In de hofstad werd ze lid van kunstenaarssociëteit Pulchri Studio, waar ze met onder andere Marius Bauer, George Hendrik Breitner, Willem de Zwart en haar latere echtgenoot Richard Bisschop (1849-1926) deelnam aan de tekenavonden (afb. b).

afb. b. Suze Robertson, Portret van Adolphe Boutard,circa 1884-1889,zwart krijt op papier, 52,4 x 36,4cm, particuliere collectie

Vanaf 1885 ontving ze gedurende vier jaren de Koninklijke Subsidie voor Vrije Schilderkunst. Tijdens studiereizen naar Dongen en Laren raakte ze geïnteresseerd in het thema van de werkende vrouw. Niet bezien door een romantische bril, zoals bijvoorbeeld haar voorgangers Anton Mauve en Jozef Israëls deden, maar met medeleven, respect en oog voor de (harde) realiteit. Robertson was in 1883 een van de eerste Nederlandse kunstenaars die fotografeerde. Haar zelfgemaakte zwart-witfoto’s gebruikte ze als basis voor kleurrijke, geschilderde stadsgezichten. Dit zijn geen traditionele, topografisch correcte weergaves van bebouwing, maar composities opgebouwd uit kleurblokken. Dat was revolutionair en kreeg veel kritiek. Kunstcritica Hermine Marius begreep Robertson als een van de weinigen wel en schreef dat de kunstenaar een gevoel voor kleur bezat dat ‘meer uit een visie voortkomt dan uit realisme’.

In 1892 trouwde Robertson met collega-schilder Richard Bisschopen twee jaar later werd hun enige dochter Sara geboren.In1895 verhuisde het gezin naar Leur waar Roberts onuitgebreid experimenteerde met compositie, materiaal en ondergrond (afb. c).

afb. c. Suze Robertson, Pietje / Lezend meisje, circa 1898, olieverf en bladgoud op paneel, 42x 32cm, particuliere collectie in bruikleen Rijksmuseum, Amsterdam

De ideeën die Robertson had ontwikkeld over het ordenen van stadsgezichten in kleuren, paste ze in Leur toe op zogenaamde bleekvelden: witte lakens op groen gras, omringd door rode daken en een blauwe lucht. Robertson zei: ‘Ik kom er hoe langer hoe meer van terug mooie studies naar de natuur te maken’ (afb. d).

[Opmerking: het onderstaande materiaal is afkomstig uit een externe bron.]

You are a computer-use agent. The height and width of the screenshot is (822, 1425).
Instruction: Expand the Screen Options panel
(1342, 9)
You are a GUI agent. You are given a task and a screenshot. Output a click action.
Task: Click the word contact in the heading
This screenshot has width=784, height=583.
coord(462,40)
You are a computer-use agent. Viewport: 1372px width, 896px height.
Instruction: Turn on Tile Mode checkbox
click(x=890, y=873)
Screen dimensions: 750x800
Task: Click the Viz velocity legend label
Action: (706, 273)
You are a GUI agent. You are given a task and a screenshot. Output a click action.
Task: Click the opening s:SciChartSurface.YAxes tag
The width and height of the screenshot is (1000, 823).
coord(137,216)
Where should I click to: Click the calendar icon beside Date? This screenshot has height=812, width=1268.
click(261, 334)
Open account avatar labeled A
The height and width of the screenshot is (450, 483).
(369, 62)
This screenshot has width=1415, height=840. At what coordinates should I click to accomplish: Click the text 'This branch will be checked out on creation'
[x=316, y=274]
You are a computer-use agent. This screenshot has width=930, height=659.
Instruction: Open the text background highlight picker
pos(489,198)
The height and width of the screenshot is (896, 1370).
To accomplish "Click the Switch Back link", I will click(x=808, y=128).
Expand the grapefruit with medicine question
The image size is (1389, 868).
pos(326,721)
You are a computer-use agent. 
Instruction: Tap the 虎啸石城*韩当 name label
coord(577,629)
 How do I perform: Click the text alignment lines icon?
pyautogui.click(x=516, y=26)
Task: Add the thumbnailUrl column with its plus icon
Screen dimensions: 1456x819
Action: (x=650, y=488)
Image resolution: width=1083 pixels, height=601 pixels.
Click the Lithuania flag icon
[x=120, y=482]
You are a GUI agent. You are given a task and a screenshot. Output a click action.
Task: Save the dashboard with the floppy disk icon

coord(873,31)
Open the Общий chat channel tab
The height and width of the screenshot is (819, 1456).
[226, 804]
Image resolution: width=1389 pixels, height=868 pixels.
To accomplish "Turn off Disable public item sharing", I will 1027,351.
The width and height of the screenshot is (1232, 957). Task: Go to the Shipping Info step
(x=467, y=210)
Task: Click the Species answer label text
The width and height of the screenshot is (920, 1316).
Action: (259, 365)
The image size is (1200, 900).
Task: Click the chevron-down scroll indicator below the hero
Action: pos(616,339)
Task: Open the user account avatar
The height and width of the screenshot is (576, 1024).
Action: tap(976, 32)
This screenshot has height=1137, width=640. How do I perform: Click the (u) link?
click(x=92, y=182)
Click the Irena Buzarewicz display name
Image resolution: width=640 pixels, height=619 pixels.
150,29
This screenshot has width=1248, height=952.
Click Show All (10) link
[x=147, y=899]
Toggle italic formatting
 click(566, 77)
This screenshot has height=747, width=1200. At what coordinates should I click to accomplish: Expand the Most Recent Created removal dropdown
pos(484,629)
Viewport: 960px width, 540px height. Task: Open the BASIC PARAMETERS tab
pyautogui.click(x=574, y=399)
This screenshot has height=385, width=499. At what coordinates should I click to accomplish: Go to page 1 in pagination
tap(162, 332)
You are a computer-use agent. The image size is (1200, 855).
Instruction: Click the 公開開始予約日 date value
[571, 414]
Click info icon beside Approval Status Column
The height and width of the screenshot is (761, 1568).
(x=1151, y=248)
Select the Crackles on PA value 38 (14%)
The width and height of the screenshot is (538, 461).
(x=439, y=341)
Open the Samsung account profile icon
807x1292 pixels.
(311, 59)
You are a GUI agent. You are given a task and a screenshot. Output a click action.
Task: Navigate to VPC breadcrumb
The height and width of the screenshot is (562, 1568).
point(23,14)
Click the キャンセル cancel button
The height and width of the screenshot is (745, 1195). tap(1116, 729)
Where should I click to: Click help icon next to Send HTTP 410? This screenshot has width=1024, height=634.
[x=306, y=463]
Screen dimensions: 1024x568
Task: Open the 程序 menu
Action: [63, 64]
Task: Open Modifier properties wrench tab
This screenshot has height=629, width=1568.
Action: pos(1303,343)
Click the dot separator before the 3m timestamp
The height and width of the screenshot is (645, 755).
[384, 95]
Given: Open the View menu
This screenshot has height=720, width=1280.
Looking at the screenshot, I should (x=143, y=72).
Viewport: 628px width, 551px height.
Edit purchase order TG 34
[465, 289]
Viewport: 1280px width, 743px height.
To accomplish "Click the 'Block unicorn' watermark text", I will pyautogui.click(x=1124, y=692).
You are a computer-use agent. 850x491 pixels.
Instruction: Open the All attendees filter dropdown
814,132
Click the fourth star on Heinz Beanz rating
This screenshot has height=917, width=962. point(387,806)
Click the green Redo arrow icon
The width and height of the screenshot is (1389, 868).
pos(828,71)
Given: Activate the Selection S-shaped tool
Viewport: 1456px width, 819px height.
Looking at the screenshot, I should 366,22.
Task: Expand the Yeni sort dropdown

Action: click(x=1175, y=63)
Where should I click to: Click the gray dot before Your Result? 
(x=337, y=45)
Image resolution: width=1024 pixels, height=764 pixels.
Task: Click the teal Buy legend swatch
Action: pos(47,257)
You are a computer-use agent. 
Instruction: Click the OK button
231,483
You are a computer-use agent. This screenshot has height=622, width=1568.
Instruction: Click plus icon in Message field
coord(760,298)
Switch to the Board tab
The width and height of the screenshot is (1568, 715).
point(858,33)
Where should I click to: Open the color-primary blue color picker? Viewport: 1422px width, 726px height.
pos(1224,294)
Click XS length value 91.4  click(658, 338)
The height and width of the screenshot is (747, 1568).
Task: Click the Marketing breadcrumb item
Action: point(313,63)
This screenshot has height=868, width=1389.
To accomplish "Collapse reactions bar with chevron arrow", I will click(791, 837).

afb. d. Suze Robertson, Bleekveld, circa 1895-1898, olieverf op doek, 57 x 77 cm, particuliere collectie

Na enkele jaren in Leur keerde ze in 1898 weer terug naar Den Haag. In 1902 bracht ze haar dochter Sara onder bij een pleeggezin, zodat ze weer meer naar buiten kon gaan om te schilderen. Ze bezocht diverse plaatsen in Nederland, waaronder Heeze en Harderwijk, waar ze oude gebouwen en boerenvrouwen in interieurs bestudeerde, soms in wel tientallen versies. Voortbordurend op haar bleekvelden en stadsgezichten uit de jaren 1890 deelde ze composities op in omlijnde blokken rood, groen, geel en blauw. Hierbij gebruikte ze kleur niet langer om de werkelijkheid zo nauwkeurig mogelijk te benaderen, maar als middel om uitdrukking te geven aan haar eigen gevoel. In elke nieuwe versie zocht Robertson naar een krachtiger expressie (afb. e).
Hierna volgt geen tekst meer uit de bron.